SET EXERCISE —
Update the lines below, from the one containing "32 & 64-bit (40, 318)" through the last line, by changing "Watcher" to "Monitor" and leaving everything else unchanged.

DATA RECORDS —
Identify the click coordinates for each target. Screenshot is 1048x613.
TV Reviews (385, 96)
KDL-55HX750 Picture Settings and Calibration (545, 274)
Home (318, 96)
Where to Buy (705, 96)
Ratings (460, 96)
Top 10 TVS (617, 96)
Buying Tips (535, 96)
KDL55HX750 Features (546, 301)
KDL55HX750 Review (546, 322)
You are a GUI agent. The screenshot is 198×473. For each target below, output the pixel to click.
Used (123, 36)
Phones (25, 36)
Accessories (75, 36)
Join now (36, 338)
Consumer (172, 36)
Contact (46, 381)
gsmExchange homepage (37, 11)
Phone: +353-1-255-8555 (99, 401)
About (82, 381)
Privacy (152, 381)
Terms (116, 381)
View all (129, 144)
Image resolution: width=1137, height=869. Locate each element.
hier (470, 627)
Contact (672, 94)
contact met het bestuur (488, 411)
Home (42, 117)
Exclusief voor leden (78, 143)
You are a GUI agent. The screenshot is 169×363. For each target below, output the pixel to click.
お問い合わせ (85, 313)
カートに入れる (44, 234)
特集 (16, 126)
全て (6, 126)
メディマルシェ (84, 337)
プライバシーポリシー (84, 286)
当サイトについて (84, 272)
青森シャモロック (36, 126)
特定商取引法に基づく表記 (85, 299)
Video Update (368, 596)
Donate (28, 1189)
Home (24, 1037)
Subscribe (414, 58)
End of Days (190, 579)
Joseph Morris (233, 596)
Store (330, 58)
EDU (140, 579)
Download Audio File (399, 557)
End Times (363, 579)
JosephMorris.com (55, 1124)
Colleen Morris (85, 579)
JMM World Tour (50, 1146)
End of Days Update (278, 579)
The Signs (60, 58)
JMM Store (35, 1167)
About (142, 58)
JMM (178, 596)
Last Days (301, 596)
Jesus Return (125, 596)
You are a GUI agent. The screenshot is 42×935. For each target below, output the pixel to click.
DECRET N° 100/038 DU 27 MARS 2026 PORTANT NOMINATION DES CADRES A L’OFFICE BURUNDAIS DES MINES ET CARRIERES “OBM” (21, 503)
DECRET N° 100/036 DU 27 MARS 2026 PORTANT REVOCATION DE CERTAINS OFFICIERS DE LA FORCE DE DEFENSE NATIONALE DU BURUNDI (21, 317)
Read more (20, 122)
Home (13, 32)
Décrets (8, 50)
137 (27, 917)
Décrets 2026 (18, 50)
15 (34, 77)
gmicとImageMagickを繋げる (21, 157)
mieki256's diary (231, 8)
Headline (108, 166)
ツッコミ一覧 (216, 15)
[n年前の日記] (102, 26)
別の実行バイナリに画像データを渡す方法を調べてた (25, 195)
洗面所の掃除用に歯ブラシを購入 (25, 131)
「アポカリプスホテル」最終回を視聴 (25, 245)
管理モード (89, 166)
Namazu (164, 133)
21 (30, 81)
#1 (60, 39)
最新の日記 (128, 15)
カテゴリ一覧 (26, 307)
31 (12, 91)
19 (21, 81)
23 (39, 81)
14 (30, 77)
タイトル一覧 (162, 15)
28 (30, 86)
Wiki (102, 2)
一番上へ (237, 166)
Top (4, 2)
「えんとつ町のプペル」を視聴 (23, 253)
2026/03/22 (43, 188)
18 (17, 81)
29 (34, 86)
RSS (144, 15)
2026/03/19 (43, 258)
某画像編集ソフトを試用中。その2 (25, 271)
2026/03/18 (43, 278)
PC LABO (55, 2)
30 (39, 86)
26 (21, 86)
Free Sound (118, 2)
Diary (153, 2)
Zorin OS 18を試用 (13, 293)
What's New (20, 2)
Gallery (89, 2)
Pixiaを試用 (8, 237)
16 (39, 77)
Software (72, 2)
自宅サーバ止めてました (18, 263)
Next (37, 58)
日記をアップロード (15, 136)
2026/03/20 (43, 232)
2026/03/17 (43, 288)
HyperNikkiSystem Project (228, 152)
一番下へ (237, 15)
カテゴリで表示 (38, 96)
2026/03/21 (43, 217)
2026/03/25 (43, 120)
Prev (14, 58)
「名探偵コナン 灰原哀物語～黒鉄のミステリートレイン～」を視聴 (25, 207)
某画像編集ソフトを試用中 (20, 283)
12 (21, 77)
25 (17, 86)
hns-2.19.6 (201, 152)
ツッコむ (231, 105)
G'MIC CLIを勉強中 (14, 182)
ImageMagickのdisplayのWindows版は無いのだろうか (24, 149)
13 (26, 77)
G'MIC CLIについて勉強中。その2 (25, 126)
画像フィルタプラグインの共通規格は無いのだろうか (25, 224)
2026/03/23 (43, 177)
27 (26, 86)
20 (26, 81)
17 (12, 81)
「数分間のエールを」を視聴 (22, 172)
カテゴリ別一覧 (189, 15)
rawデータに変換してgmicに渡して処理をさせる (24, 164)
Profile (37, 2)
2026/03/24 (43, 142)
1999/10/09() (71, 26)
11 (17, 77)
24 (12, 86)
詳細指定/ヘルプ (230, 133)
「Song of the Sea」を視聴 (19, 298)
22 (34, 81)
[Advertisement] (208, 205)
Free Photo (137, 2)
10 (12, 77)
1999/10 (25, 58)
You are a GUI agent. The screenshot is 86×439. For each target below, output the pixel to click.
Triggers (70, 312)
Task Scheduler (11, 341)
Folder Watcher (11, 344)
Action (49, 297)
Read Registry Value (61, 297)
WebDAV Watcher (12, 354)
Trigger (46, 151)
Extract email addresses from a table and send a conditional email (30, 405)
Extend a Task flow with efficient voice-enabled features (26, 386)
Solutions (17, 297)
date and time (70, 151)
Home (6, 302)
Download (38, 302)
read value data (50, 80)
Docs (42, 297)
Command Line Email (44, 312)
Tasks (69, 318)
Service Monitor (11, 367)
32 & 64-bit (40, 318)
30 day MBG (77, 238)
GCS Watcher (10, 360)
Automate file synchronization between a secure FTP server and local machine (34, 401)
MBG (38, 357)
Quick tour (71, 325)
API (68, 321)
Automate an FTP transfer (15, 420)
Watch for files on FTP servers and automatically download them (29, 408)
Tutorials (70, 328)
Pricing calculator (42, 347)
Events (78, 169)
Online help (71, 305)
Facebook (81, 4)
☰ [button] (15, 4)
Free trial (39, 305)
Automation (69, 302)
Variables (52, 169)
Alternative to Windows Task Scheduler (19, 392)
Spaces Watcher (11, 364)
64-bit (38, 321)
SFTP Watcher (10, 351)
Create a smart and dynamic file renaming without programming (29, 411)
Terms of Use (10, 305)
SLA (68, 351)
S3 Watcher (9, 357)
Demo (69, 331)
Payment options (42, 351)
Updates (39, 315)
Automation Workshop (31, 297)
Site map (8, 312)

RESPONSE TO THIS TASK —
32 & 64-bit (40, 318)
30 day MBG (77, 238)
GCS Monitor (10, 360)
Automate file synchronization between a secure FTP server and local machine (34, 401)
MBG (38, 357)
Quick tour (71, 325)
API (68, 321)
Automate an FTP transfer (15, 420)
Watch for files on FTP servers and automatically download them (29, 408)
Tutorials (70, 328)
Pricing calculator (42, 347)
Events (78, 169)
Online help (71, 305)
Facebook (81, 4)
☰ [button] (15, 4)
Free trial (39, 305)
Automation (69, 302)
Variables (52, 169)
Alternative to Windows Task Scheduler (19, 392)
Spaces Monitor (11, 364)
64-bit (38, 321)
SFTP Monitor (10, 351)
Create a smart and dynamic file renaming without programming (29, 411)
Terms of Use (10, 305)
SLA (68, 351)
S3 Monitor (9, 357)
Demo (69, 331)
Payment options (42, 351)
Updates (39, 315)
Automation Workshop (31, 297)
Site map (8, 312)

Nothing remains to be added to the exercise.